The SPIKES protocol, originally developed for oncology but now widely applied in OG, provides a structured framework for breaking bad news and conducting difficult conversations:

  • S — Setting: Choose a private, quiet space. Ensure the right people are present (the patient decides who). Sit at eye level. Turn off interruptions.
  • P — Perception: Before giving information, ask what the patient already knows or suspects. 'What have you been told so far about your ultrasound results?' This prevents information overload and reveals the patient's baseline.
  • I — Invitation: Ask how much information the patient wants and how she would like to receive it. 'Would you like me to explain the findings in detail, or would you prefer I give you the key summary first?'
  • K — Knowledge: Deliver information in small steps, using plain language. Avoid jargon. Pause frequently to check understanding. 'I'm going to tell you something difficult. Your scan shows that...' Deliver the headline, then pause.
  • E — Empathy: Acknowledge and name the emotion you observe. 'I can see this is very distressing for you. It's completely understandable to feel this way.' Do not move on until the emotional response has been acknowledged.
  • S — Strategy and Summary: Provide a clear plan. Summarise what has been decided. Offer a follow-up appointment. Give written information where available. 'What we'll do next is...'

In OG-specific contexts, the following communication challenges require additional skill:

Perinatal loss: a miscarriage, stillbirth, or neonatal death requires the clinician to acknowledge the baby by name if one has been given, offer to see the baby together with the parents if they wish, and avoid phrases like 'at least you can try again' (which minimise the loss).
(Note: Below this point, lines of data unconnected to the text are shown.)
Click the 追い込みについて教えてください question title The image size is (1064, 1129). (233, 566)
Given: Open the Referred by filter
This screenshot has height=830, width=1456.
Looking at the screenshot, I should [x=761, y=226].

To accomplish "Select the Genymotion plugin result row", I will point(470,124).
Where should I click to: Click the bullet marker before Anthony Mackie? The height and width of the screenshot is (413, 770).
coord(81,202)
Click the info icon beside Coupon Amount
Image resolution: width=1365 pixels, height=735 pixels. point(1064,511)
Genetic or congenital abnormality: a diagnosis of fetal anomaly on morphology scan requires careful explanation of the finding, what it means for the baby's health, the available management options (including continuation and termination within legal limits), and time for the parents to process before being asked to make decisions.
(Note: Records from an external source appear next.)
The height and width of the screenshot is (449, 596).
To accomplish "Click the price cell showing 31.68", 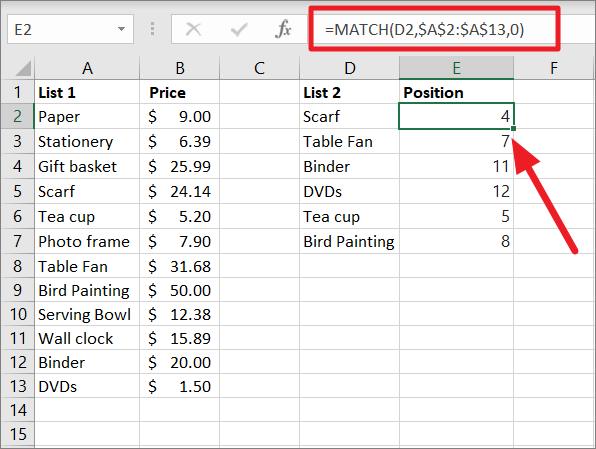I will [x=179, y=266].
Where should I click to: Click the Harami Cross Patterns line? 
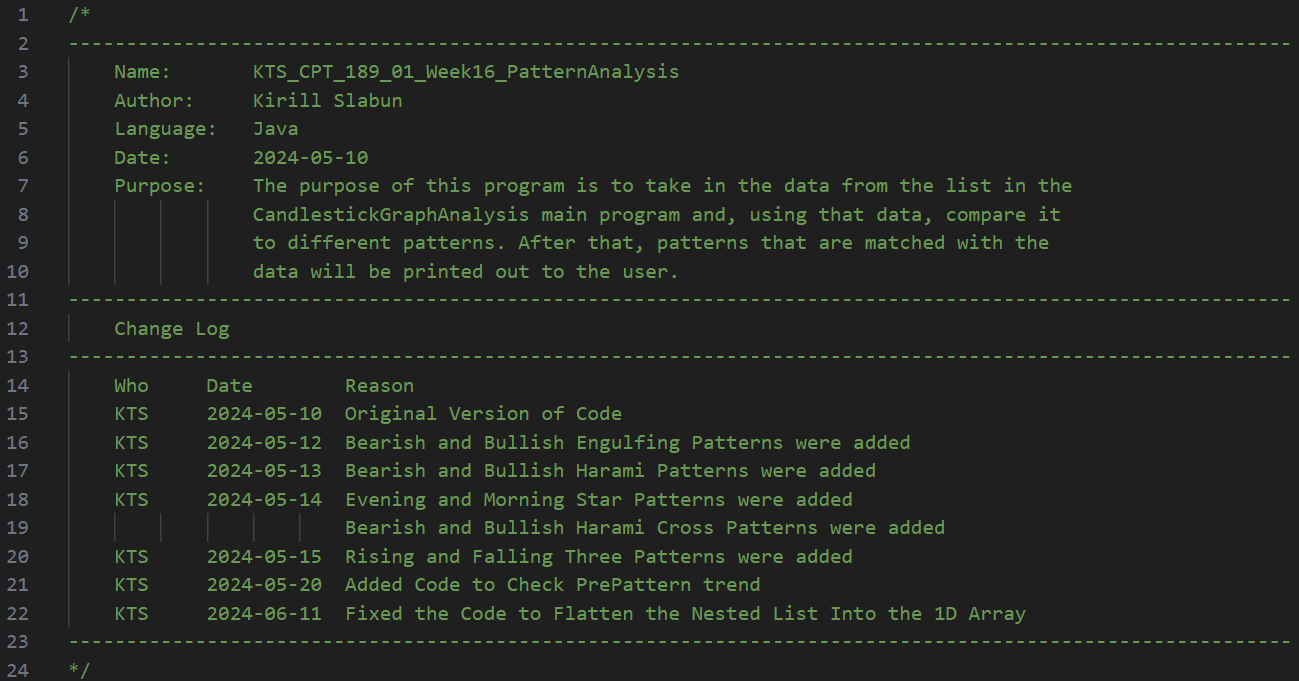(x=644, y=527)
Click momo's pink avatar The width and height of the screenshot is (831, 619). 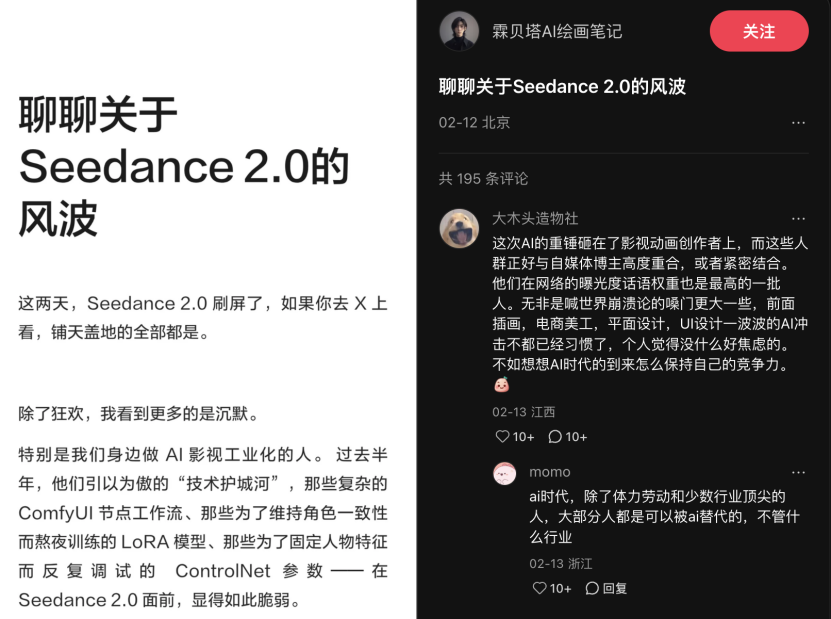click(x=503, y=473)
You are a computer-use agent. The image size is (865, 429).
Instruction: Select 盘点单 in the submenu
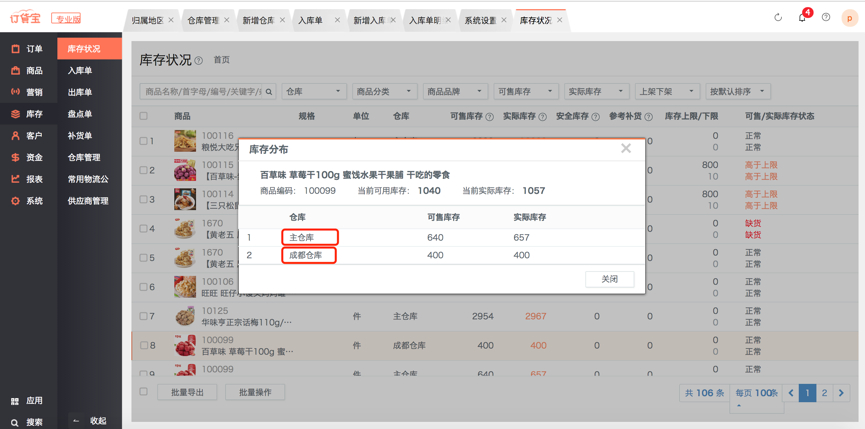[x=80, y=114]
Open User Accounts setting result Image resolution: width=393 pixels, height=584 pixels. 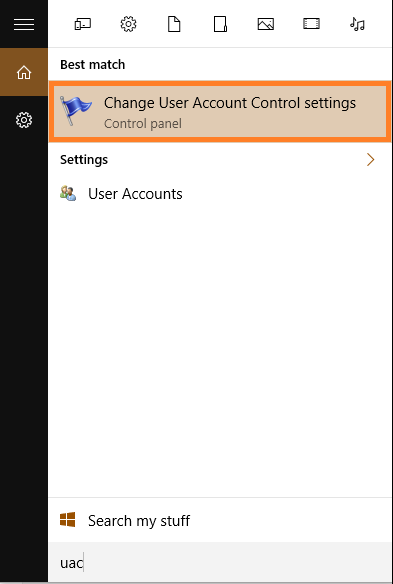click(x=220, y=194)
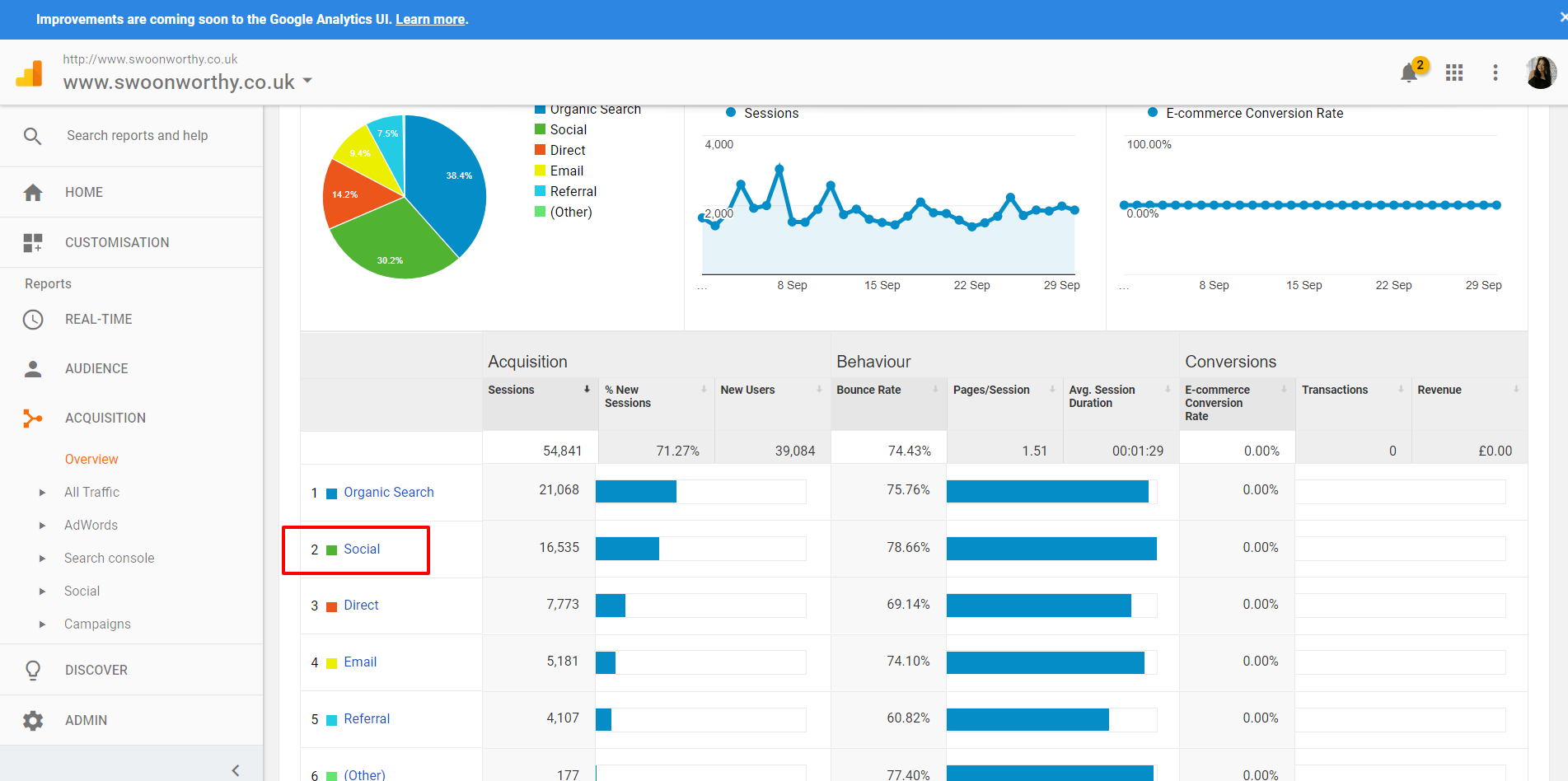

Communication with the family: in many Indian cultural contexts, families (especially husbands and in-laws) expect to be involved in medical decisions about a woman's care. The clinician must respect this cultural norm while also ensuring that the patient's own voice and autonomy are protected. The patient's preferences about what is shared with whom must be established first, in a private consultation.

Vertical two-column flowchart of the six-step SPIKES protocol — Setting, Perception, Invitation, Knowledge, Empathy, Strategy-and-Summary — with colour-coded step boxes on the left and OG-specific clinical examples on the right.

SPIKES Protocol for Breaking Bad News — Obstetrics & Gynaecology Examples

Panel A: Six-step SPIKES vertical flowchart: S–Setting (teal), P–Perception (sky blue), I–Invitation (green), K–Knowledge (amber), E–Empathy (coral), S–Strategy & Summary (indigo), connected by downward chevron arrows with one-line action sub-captions per step. Right column annotations: Six OG-specific example cards aligned with each step: Setting=quiet consultation room for anomaly scan; Perception=asking what sonographer already told patient; Invitation=requesting readiness before sharing findings; Knowledge=explaining vasa praevia in plain language; Empathy=pausing and acknowledging distress; Strategy=planning next scan, specialist referral, and support contacts.